The Times West Virginian

September 28, 2012

Bucs lose, waste Snider’s gem


Associated Press

NEW YORK — Travis Snider went back to the right-field wall, dug his spikes into the chain-link fence, and hooked his left arm on top of the 8-foot wall.

Then the 6-foot outfielder hoisted himself up and grabbed Mike Baxter’s drive in the webbing of the glove on his right hand, maybe a good 4 feet or more above the wall, preserving a one-run lead.

Just call him Snider-Man.

“I was blessed to grow up in Seattle, and I watched Ken Griffey Jr. do that on a regular basis,” Snider said. “I remember being a kid and dreaming of doing that. Any time we got on the field in the Kingdome, that’s all we wanted to do, climb the wall.”

Snider’s web gem was clearly among the best defensive plays in the majors this season. Yet it wasn’t enough for the Pittsburgh Pirates, who lost to the New York Mets 6-5 Thursday as R.A. Dickey won his 20th game.

Pittsburgh, which led the NL Central at the All-Star break, lost for the 20th time in 26 games and dropped to 76-80. The Pirates must win five of their last six games — against Cincinnati and Atlanta — to avoid their 20th consecutive losing season. Pittsburgh’s streak of futility already is a record for North American major professional leagues.

Making it worse, NL batting leader Andrew McCutchen left the game in the seventh inning after bruising his left knee in a failed attempt to make a diving catch on a soft fly into short center by Daniel Murphy. He’ll be re-evaluated Friday.

“It’s all right. It’s not broken or anything,” McCutchen said. “It’ll be fine. I’m ready to go.”

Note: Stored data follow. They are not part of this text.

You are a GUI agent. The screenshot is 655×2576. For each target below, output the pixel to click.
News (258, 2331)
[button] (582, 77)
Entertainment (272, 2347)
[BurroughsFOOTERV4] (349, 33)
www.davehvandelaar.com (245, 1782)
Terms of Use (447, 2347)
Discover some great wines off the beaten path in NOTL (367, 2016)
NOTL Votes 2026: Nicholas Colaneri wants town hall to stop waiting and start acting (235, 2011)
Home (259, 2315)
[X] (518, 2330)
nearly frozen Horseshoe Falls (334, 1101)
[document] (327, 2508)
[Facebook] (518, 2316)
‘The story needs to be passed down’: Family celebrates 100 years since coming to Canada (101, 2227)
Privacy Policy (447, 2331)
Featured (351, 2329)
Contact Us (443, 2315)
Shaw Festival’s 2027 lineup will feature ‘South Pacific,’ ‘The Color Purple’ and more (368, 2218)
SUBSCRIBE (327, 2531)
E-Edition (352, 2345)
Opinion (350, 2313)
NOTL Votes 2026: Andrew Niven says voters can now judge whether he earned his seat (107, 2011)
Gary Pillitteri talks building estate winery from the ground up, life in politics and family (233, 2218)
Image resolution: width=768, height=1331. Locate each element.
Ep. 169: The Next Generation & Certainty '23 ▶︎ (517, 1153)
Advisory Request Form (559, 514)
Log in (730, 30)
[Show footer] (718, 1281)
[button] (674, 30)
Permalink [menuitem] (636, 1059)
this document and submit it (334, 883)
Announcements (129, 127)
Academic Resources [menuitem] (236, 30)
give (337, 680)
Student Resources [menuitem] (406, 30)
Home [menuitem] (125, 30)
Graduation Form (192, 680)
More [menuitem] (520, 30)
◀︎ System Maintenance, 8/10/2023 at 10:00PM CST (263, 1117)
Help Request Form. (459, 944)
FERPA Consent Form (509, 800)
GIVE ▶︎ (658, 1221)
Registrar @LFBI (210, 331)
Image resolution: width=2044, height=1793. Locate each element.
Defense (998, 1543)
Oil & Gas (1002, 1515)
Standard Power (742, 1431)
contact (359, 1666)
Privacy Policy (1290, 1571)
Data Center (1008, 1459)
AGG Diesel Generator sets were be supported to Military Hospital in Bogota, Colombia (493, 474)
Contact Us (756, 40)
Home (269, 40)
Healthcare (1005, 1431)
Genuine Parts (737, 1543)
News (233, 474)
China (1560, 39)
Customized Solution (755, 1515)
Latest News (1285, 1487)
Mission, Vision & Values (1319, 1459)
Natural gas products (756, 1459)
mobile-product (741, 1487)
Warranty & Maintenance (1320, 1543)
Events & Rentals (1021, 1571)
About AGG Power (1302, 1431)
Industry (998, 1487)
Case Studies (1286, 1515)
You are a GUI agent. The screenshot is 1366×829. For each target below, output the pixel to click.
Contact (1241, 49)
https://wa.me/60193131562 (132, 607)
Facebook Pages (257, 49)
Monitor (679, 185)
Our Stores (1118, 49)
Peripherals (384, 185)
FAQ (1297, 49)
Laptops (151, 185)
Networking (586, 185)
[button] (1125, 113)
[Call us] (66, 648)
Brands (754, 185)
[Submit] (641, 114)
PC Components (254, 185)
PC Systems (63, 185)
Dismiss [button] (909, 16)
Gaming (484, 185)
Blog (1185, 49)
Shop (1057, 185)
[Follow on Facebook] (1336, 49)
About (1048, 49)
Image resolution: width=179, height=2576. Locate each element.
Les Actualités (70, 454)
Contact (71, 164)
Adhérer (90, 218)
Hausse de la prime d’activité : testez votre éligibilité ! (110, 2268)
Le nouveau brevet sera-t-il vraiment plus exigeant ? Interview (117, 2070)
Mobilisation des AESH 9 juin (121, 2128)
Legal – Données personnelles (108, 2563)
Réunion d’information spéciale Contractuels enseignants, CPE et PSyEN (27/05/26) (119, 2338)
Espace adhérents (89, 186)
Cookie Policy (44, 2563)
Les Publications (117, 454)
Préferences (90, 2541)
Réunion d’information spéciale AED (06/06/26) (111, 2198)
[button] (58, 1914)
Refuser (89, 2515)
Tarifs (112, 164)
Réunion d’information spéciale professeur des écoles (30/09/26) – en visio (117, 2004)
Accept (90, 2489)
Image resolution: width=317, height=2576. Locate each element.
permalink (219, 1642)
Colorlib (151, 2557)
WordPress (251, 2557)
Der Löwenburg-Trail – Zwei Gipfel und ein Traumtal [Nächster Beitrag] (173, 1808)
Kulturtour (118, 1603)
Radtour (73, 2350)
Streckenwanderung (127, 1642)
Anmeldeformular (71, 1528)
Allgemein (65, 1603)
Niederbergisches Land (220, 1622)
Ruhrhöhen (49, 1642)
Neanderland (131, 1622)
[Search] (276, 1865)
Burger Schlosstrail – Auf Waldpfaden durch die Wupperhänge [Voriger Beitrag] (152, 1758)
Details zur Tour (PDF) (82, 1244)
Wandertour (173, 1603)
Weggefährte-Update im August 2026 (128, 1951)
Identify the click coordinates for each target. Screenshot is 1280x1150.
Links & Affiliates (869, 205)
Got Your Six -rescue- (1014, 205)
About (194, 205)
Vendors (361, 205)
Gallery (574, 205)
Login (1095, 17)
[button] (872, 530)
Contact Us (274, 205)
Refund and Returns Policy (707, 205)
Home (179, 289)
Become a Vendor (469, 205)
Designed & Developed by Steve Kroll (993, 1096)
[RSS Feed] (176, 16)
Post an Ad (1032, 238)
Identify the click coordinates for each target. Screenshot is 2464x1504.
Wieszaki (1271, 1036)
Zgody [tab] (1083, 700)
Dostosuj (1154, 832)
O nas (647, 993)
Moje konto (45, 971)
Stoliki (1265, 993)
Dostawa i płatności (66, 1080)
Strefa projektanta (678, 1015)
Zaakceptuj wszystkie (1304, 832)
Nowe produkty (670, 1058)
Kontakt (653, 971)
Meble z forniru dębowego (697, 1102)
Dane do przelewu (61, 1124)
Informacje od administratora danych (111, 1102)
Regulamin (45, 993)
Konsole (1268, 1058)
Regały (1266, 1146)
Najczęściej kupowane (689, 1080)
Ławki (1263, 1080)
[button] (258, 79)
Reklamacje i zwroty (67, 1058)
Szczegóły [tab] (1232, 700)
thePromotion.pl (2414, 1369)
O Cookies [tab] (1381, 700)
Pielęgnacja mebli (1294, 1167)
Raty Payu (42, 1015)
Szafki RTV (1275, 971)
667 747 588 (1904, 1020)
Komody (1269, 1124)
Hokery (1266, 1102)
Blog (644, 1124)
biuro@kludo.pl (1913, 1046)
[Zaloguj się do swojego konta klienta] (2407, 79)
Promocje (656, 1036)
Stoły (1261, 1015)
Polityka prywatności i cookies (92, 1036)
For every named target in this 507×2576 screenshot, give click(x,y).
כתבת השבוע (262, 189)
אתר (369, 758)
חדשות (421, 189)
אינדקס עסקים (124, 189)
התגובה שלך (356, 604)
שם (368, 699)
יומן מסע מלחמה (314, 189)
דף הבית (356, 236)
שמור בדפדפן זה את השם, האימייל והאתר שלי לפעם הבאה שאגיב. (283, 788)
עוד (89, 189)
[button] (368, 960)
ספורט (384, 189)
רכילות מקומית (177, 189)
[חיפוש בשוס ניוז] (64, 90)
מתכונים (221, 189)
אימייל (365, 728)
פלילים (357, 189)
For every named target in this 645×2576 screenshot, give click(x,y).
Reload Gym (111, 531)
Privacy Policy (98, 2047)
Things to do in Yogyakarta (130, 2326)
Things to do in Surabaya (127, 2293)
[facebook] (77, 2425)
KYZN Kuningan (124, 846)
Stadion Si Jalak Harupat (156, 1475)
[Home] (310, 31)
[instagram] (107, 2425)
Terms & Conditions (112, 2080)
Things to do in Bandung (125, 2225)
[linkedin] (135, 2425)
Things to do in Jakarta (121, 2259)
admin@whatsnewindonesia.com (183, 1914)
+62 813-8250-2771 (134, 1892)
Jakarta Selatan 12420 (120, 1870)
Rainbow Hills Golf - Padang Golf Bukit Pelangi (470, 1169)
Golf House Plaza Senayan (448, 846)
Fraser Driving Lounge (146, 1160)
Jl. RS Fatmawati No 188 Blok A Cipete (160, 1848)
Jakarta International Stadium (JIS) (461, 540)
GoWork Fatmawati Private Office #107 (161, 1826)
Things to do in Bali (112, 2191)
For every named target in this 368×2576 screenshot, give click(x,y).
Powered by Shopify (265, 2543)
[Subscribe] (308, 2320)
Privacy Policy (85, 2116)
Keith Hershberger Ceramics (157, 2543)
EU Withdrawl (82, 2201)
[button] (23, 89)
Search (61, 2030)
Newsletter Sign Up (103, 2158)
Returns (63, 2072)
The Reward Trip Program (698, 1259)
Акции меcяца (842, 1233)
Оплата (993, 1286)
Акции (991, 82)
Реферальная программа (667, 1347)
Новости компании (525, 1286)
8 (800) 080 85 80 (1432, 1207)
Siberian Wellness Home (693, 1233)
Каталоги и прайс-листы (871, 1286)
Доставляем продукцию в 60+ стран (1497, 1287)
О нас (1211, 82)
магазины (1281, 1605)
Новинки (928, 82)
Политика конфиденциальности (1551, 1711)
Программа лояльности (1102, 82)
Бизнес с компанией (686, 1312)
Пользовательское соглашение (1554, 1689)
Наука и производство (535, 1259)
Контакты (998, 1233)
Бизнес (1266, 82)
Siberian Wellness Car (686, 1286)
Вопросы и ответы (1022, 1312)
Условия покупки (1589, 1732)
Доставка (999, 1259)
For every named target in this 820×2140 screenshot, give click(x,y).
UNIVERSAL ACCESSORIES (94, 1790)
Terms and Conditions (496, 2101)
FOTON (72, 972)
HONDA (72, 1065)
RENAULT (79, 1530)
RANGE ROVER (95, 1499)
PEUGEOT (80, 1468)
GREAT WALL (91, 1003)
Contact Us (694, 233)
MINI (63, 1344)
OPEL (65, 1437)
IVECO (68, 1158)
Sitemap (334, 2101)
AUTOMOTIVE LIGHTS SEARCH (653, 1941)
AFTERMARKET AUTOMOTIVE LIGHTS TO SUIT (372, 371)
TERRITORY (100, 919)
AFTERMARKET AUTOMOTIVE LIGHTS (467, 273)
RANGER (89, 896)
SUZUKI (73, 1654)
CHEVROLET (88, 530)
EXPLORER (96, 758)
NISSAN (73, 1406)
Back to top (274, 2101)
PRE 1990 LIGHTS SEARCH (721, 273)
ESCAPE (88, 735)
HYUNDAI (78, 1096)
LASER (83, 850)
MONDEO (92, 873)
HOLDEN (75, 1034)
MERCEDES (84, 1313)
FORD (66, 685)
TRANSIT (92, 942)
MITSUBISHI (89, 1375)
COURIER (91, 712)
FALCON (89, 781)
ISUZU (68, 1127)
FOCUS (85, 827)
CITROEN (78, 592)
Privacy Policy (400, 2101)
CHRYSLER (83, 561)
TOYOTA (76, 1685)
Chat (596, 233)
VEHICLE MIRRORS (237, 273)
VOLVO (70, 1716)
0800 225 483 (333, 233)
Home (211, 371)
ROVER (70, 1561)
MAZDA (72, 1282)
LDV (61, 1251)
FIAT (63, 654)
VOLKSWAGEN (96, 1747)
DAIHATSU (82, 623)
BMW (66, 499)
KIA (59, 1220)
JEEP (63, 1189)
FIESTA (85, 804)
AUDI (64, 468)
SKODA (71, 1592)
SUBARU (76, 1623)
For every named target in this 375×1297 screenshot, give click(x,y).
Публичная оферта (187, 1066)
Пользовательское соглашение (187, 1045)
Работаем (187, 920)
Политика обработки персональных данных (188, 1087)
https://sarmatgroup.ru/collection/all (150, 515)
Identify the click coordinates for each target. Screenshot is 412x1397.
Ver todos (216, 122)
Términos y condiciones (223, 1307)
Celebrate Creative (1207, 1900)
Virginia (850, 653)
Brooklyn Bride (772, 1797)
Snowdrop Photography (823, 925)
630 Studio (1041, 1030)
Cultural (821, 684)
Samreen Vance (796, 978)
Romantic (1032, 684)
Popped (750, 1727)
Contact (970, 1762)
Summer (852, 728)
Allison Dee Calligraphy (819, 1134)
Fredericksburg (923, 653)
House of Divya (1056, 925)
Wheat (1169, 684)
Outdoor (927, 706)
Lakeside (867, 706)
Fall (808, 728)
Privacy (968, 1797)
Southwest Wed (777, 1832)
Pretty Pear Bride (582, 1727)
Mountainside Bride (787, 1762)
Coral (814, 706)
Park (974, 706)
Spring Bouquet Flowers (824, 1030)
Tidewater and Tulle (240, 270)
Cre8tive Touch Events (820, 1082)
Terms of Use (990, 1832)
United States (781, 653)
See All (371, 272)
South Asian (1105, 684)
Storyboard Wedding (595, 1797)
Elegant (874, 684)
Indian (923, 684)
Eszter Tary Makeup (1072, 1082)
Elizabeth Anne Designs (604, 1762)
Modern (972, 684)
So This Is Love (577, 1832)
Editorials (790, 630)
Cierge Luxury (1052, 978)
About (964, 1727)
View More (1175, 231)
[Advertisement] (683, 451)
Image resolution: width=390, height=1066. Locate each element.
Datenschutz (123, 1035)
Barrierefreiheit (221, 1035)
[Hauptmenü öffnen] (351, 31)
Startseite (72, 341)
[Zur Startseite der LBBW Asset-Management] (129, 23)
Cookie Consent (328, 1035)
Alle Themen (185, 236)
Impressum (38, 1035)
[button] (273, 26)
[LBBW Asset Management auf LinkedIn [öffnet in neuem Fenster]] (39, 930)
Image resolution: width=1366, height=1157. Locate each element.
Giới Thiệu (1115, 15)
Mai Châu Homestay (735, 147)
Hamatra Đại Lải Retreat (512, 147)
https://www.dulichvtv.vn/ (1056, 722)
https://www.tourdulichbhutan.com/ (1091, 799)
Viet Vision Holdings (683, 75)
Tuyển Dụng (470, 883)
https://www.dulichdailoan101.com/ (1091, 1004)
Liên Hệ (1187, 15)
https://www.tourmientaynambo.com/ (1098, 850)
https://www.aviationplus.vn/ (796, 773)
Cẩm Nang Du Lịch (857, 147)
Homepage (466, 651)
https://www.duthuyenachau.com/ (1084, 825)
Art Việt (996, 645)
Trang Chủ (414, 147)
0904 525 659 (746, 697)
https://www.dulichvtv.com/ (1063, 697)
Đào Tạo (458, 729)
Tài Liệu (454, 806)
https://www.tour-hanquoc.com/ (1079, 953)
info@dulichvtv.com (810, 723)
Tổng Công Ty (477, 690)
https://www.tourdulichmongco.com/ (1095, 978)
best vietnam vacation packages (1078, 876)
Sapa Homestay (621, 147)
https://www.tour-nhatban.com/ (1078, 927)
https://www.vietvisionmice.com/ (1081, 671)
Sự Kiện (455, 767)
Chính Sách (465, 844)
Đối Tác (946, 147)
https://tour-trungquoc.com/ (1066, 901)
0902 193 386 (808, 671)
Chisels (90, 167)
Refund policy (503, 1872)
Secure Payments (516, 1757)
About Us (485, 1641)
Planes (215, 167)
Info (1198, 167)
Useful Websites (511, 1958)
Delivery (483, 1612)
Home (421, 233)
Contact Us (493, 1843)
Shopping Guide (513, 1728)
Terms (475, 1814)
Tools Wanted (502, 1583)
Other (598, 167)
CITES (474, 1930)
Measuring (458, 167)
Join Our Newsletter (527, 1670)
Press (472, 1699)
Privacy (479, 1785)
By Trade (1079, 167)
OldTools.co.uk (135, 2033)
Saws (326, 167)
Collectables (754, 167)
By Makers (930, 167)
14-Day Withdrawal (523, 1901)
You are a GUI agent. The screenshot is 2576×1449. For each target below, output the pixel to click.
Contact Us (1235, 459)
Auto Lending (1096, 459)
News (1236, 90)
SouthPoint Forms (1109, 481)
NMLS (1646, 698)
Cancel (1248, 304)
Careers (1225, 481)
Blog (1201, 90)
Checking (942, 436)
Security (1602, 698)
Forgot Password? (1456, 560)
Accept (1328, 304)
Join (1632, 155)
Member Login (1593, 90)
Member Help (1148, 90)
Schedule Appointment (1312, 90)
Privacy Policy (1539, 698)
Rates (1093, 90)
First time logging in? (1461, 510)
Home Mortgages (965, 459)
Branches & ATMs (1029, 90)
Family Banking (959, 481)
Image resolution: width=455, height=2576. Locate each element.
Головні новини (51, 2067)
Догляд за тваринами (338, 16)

McCutchen was 0 for 4 with two strikeouts, dropping his average to .332 and falling one point behind San Francisco’s Buster Posey (.333) for the NL batting title.

If not for Dickey’s win, Snider’s grab would have been the big topic. When the second-inning drive off Kevin Correia (11-11) left the bat, it appeared the score would be tied at 2.

“Incredible. Absolutely incredible,” Baxter said. “I don’t know how he did it. It was one of the best I’ve even seen. I thought it was gone, for sure. I didn’t even think twice.”

Then he stood on the top step of the dugout and watched the replay on the video board.

“Oh my God. The guy just kept elevating,” Baxter said.

Pittsburgh was astounded, too.

“It’s as good a play as you’ll ever want to see an outfielder make,” manager Clint Hurdle said.

For the 24-year-old Snider, the snare rekindled memories.

“It kind of brought me back to my childhood a little bit,” he said, “lots of hours with my old man hitting fly balls in the front yard. It kind of brings you back to being a kid.”

Pittsburgh had taken a 2-0 lead in the second when Rod Barajas hit an opposite-field RBI double that hopped the right-field wall, and Jordy Mercer following with a run-scoring infield single.

Ike Davis led off the bottom half with his 31st homer, but Barajas boosted the lead to 3-1 when he homered on an 0-2 pitch in the fourth, a drive over the old 16-foot wall in left.

Kevin Correia (11-11) gave up Scott Hairston’s RBI single in the fourth and Daniel Murphy’s tying single in the fifth before David Wright hit an opposite-field drive to right for his 21st home run this season and a 6-3 lead.

Dickey allowed three runs and eight hits in 7 2-3 innings, walking two and tying his career high of 13 strikeouts.

Jon Rauch, pitching on his 34th birthday, followed Dickey and allowed Alex Presley’s two-run homer in the ninth. Bobby Parnell retired speedy Josh Harrison on a groundout to shortstop Ruben Tejada in the hole, and Jose Tabata on a flyout for his fifth save

Snider was not planning to watch more replays of his catch later Thursday night.

“I actually have a big Washington Huskies game with Stanford,” he said.